心休まる暇なんて、なかったんじゃないかな。
今が本来の母様……と判断出来るほど、母様のことを知らないけれど。少しずつ、こうして一緒に過ごす時間を増やし、思い出を増やしていけたらいいなと思う。
その第一歩として、孫との交流を少しだけお手伝いしてみよう。
「フェリちゃん」
宥めるように背を擦りながら、ゆらゆらと揺らす。
「ばぁばがフェリちゃんに会いに来てくれたのよ」
「……う?」
しがみ付いていた手の力が緩み、フェリクスは、私の肩に押し付けていた顔を上げる。
「ばぁばよ、ばぁば。フェリちゃんのばぁばで、ママのママ」
「まぁ」
「うん、まぁのまぁね。お利口さん、凄いわ」
「きゃあ!」
褒められたことが分かったのか、フェリクスは歓声を上げながらはしゃぐ。その動きが激しくて、取り落としそうで怖い。活きが良過ぎる。
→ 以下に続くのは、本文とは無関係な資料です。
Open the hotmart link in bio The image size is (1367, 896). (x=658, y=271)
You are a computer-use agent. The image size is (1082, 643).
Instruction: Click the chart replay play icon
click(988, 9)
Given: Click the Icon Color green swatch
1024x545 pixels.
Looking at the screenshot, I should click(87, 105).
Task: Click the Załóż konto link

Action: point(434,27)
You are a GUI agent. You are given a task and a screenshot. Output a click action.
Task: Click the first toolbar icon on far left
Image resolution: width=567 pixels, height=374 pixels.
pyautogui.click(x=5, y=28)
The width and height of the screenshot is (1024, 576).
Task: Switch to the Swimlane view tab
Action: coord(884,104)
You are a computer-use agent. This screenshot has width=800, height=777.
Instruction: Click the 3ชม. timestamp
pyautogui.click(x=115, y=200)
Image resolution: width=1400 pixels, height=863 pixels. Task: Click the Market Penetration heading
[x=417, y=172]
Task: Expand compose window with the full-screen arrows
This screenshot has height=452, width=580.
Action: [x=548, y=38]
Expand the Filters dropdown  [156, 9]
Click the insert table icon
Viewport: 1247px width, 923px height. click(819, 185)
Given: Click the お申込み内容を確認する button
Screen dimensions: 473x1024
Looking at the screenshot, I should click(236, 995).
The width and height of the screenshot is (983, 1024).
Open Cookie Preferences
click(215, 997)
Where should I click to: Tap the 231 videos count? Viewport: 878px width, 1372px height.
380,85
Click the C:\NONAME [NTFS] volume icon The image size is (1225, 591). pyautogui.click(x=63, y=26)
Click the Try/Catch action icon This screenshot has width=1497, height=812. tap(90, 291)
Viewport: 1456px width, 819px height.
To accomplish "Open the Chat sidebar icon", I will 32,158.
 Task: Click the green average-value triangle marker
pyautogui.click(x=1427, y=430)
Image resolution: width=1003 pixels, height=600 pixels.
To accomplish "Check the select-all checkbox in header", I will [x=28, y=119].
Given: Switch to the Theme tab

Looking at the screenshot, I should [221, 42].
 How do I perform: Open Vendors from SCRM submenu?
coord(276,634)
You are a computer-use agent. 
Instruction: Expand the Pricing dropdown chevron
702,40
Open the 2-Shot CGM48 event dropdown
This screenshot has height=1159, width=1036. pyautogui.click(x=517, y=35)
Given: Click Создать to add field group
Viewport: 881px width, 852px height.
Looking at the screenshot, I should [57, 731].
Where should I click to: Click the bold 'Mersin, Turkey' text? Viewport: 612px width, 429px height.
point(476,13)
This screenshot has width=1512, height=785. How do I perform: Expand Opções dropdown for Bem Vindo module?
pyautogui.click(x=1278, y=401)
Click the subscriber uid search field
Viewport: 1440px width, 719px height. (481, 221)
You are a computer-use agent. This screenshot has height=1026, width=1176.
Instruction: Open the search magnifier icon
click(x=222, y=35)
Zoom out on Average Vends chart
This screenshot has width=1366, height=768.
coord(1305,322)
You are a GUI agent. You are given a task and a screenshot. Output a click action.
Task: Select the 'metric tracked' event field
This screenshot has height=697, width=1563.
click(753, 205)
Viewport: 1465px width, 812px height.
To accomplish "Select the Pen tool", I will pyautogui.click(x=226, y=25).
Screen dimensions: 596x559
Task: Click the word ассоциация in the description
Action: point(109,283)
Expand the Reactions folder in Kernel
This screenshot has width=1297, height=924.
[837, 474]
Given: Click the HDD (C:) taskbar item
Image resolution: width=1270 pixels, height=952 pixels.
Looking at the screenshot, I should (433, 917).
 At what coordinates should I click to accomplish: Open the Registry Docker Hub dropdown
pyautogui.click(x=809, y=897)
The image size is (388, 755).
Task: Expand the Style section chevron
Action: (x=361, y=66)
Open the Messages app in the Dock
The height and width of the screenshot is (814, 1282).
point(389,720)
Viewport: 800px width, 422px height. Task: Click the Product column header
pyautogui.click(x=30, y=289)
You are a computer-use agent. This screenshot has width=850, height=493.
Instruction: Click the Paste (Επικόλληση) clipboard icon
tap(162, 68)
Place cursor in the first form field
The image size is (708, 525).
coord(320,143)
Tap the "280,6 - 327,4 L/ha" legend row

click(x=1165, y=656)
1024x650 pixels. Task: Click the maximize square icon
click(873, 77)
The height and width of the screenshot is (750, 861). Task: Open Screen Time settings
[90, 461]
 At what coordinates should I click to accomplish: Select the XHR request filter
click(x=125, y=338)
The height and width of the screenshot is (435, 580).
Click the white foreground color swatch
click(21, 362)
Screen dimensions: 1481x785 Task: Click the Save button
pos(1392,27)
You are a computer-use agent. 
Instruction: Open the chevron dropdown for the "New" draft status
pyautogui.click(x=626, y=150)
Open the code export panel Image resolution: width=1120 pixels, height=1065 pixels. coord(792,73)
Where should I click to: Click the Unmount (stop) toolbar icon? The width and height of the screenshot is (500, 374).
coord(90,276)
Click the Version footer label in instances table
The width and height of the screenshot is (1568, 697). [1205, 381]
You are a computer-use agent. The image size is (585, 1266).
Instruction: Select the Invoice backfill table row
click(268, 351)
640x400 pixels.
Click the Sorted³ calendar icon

謎の屈伸運動を始めた我が子が落ち着くのを待ち、見守ってくれていた母様の方へ体の向きを変える。
フェリクスはまん丸な目で、じっと母様を見つめた。
「フェリちゃん、ばぁばよ。ご挨拶しよっか」
「ぁう」
「ばぁば、はじめましてーって」
「んばっ!」
「!」
今度は怯えることなく、フェリクスは母様に笑いかける。
満面の笑みを向けられ、母様の目が涙で潤んだ。きゅっと唇を噛み締め、眉を下げた彼女は、両手で顔を覆った。
「そう、そうよ。わたしがばぁばよ……っ!」
感情が高ぶって掠れた声でそう言う母様は、なんだかとても可愛らしかった。